Original author: Ye Kai (WeChat/Twitter: YekaiMeta)

The most feared article is long and boring. Sometimes, once it starts, it can't be stopped. The topic has come to the RWA exchange. Since the Hong Kong Web3 Conference last year, some bigwigs have been pulling together to set up an exchange. At that time, I was not optimistic about Hong Kong's licensed and compliant exchanges. Instead, I researched the regional markets in Dubai and South America for a long time and the possibility of RWA vertical exchanges; of course, I also visited many friends in exchanges and learned in depth about the ecology of cryptocurrency exchanges, especially the gray wash industry, as well as the core operating community head and investment flow. Several friends also submitted applications for licenses before the deadline at the end of March this year. At that time, I was not optimistic about Hong Kong's license applications and the subsequent Bitcoin ETF. Sure enough, several exchanges in Hong Kong that applied for the No. 7 license have withdrawn in the past few days, and I believe that more institutions will withdraw in the future.

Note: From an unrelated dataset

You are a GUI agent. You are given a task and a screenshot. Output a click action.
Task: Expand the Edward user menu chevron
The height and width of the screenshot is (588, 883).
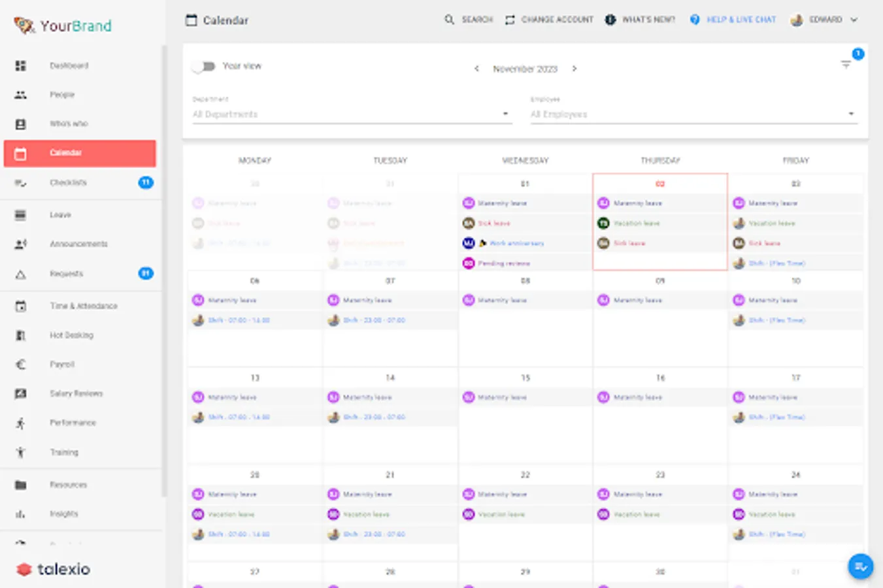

Leaving aside the US's actions against a certain exchange, offshore Binance, OKX and Huobi have recently been selling various tokens, but none of them have taken over. HashKey (Hong Kong site), a licensed exchange in Hong Kong, is compliant but has no trading volume and liquidity. It only has some trading volume after the international site went online, but it is still a share of the existing cake in the current cryptocurrency market. Are there new opportunities in this chaotic fog?


Will RWA Exchange be the next decisive opportunity for Binance, OKX and licensed exchanges?


Those who understand know that the current native cryptocurrency exchanges are already very mature, especially the series of exchanges dominated by Chinese, represented by Binance, OKX and Huobi. In terms of trading scale, if Binance does not have the suicidal problem of Huobi, OKX basically has no chance to surpass it, and second-tier exchanges such as KuCoin and Gate are also difficult to surpass and subvert the first-tier exchanges.


It is basically difficult to surpass a new offshore exchange, because this set of gameplay is already very mature, relying on the gray wash industry, similar to a casino, the main community head and investment flow marketing techniques, the Chinese team can't be more rolling, it's all those people and those techniques, it's nothing more than the difference between fifty steps and a hundred steps. If you create a new one, you can cut a small piece of the cake, but it's hard to surpass it.


And Hong Kong's licensed exchanges are a false proposition. The regulatory agencies are still those financial veterans. The so-called innovative products such as STO securities tokens and Bitcoin spot ETFs are still the traditional financial institutions. The vested interest groups of the Hong Kong Stock Exchange are dividing the cake. It is impossible to really hand it over to the new forces of Web3.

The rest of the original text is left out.